Chris Orbach, 39, calls his stepmother, Elaine Cancilla-Orbach, "a double-dealing, lying, scheming, miserable fool" who, with the help of "cut-rate, borscht-belt" lawyers, has "painted [herself] as the beginning and the end of the Jerry Orbach Legacy" and can now "boast about 'never flying coach,' or 'never riding the subway.' "

All he has been left, Chris claims, are "two sweaters, a pool cue, a few CDs and a pocketknife from the estate of one of television's best-known faces - a man who happened, incidentally, to be my father."

Chris Orbach's letter to his stepmother was private. The Post obtained a copy from a source sympathetic to his story. In an interview, Orbach, an actor and musician, said he regrets that the matter has become public but stands by his letter. "It's a very melodramatic gesture," he said. "But I no longer saw the sense in maintaining a relationship with Elaine."

Cancilla-Orbach, a former Broadway dancer and actress, said she was "in shock when I received the letter.
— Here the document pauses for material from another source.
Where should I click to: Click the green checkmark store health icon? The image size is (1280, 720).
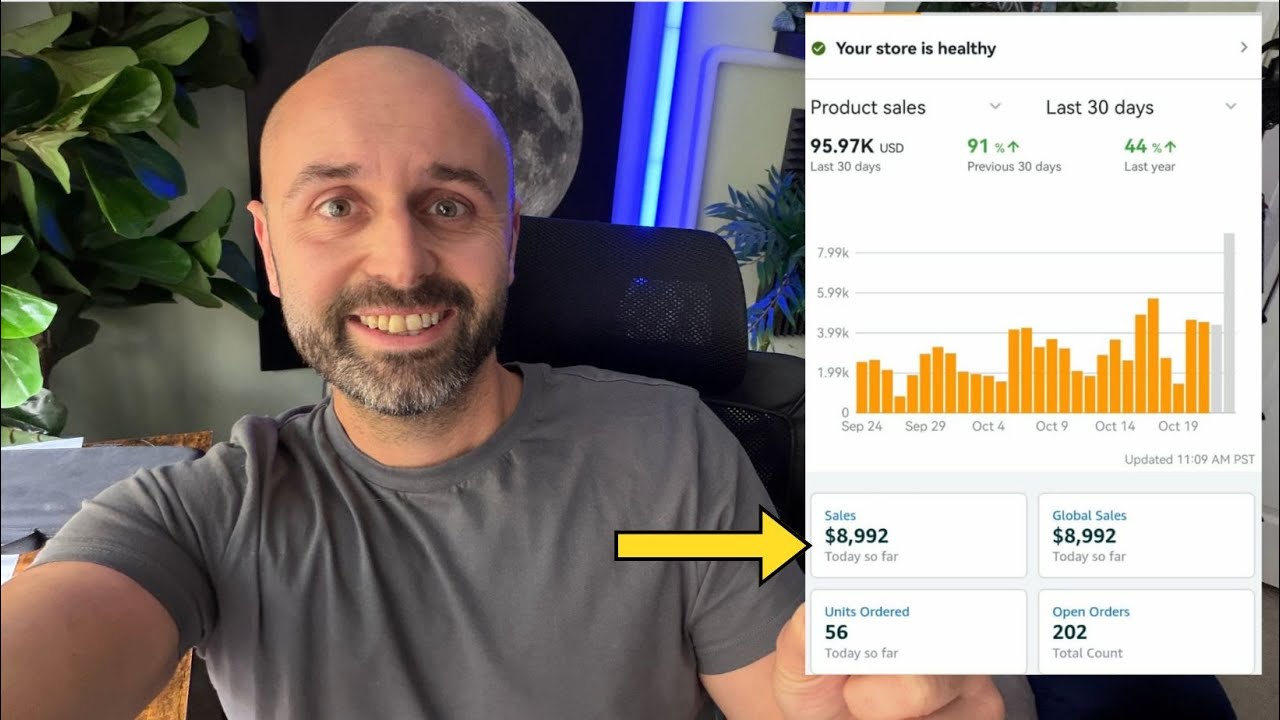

I stood there in my kitchen having four pages of this vomit being thrown at me by someone I thought I had a relationship with. I don't hate Chris, but I don't understand why he's doing this. Everything he says is untrue."


Orbach also attacks his stepmother for her decision to donate his father's eyes to the Eye Bank Association of America. "Having to leave my father's deathbed so that some guy with an ice box could shuck his eyes out while they were fresh still makes me sick and furious to this day," he writes.
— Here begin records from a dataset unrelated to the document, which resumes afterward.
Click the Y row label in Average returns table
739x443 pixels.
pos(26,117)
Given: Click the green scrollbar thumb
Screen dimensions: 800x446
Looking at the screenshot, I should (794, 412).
Chris Orbach did a voiceover for an Eye Bank ad, but "only to stay on Elaine's good side." Eventually, he asked the bank to use another actor's voice.

"Jerry always said he was so proud that at age 69, he didn't need glasses," Cancilla-Orbach said. "He said, 'If I can give anything back, I want to give my eyes. I can't give my liver because I drank too much, and I can't give my lungs because I smoked too much. But I can give my eyes.' So on his deathbed, when they asked if he was an organ donor, I said, 'Take his eyes.' Chris knew nothing of this. He knew nothing of what his father and I discussed for 25 years."

Chris Orbach said he "saw red" when his father's will was read to him. "There were trusts set aside for us, but they do not revert to us until Elaine passes away," he said. "In the meantime, she can take the interest from the trust and raid the principle if she needs the money. We were told, basically, that it would be nice if there's something there for you, but don't count on it."

Born in The Bronx, Jerry Orbach got his start in showbiz in the off-Broadway musical "The Fantasticks." He went on to become one of Broadway's legendary leading men, starring in "Carnival," "Chicago" and "42nd Street."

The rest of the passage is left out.